Text excerpt →
# # #

The reason is that Latin America, an early adopter of EMV, is still heavily reliant on static data authentication chips, which allow the criminal using it to create usable new chip cards with the data it catches.

From Crooks are selling a skimmer that works on all chip card readers | CSO Online

Wait, what? Creating usable EMV cards with skimmed data! But that’s impossible! Oh, hold on… Static Data Authentication (SDA). OK, fair enough. That is possible after all. Of course my colleagues at Consult Hyperion knew all about this many years ago, which is how come I came to prosecute just such an attack to demonstrate it one of our banking clients. I used our kit to make a bogus SDA card (a “yes card” on Multos white plastic, but I’ll redact the rest of the procedure!) and bought a train ticket with it at Guildford station. Then I took the card, the unopened PIN mailer, the ticket and the receipt to the head of cards at one of the UK’s biggest banks!

# # #

Recorded data →
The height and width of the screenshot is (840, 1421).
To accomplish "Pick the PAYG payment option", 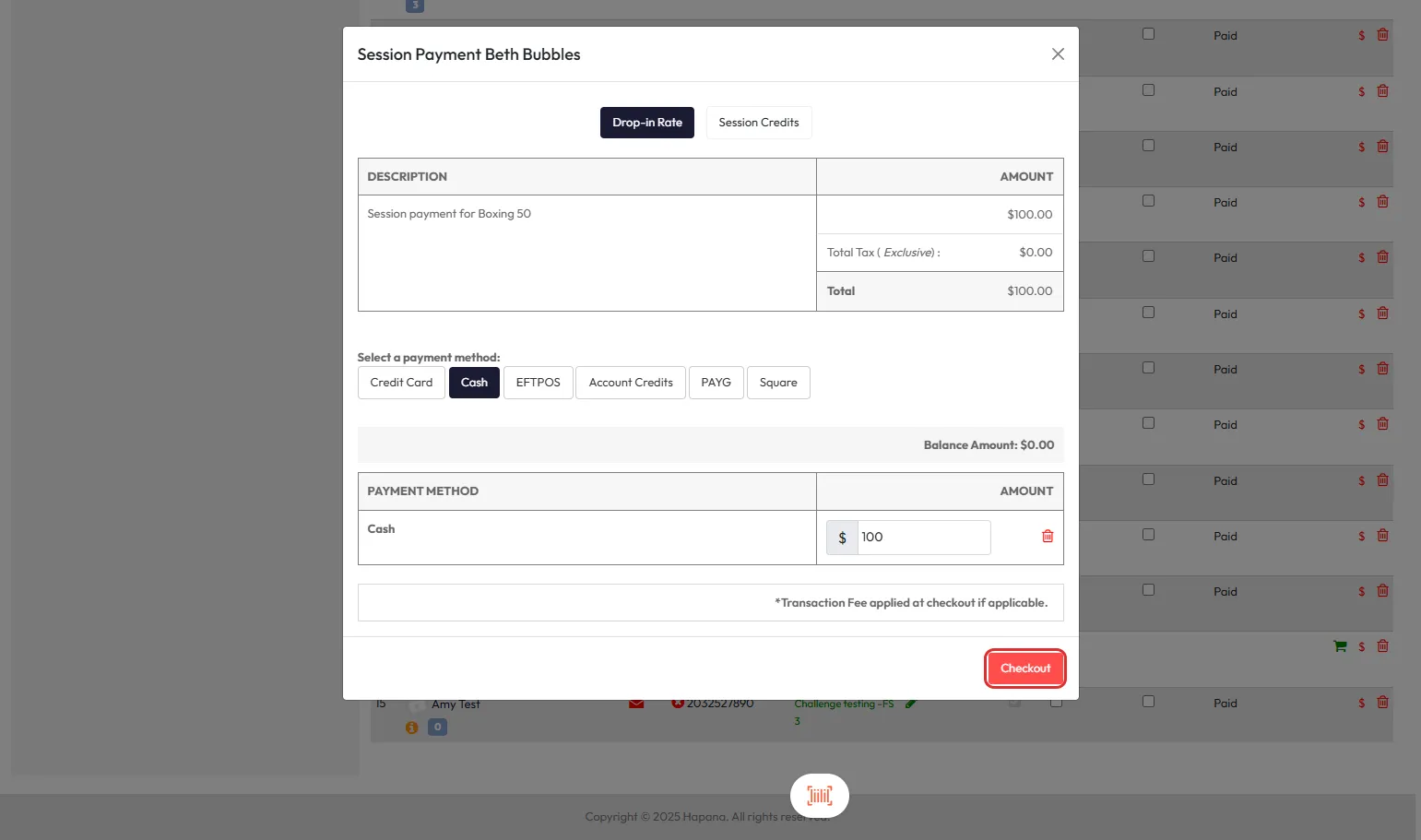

# # #

Set exercise 1 →
Check each statement against the chip card text above. For each one, answer yes or no and quote the exact words from the text that settle it.
(a) Latin America was an early adopter of EMV.
(b) The writer used the bogus card to buy a bus ticket.
(c) The bogus card was made on Multos white plastic.
Set exercise 2 →
Use the chip card text above to answer these questions.
(a) What kind of chips is Latin America still heavily reliant on?
(b) At which station was the ticket bought?
(c) Who did the writer take the card, PIN mailer, ticket and receipt to?

Worked solution 1 →
(a) Yes: "Latin America, an early adopter of EMV"
(b) No: "bought a train ticket with it at Guildford station"
(c) Yes: "a “yes card” on Multos white plastic"

Worked solution 2 →
(a) Static data authentication chips
(b) Guildford station
(c) The head of cards at one of the UK's biggest banks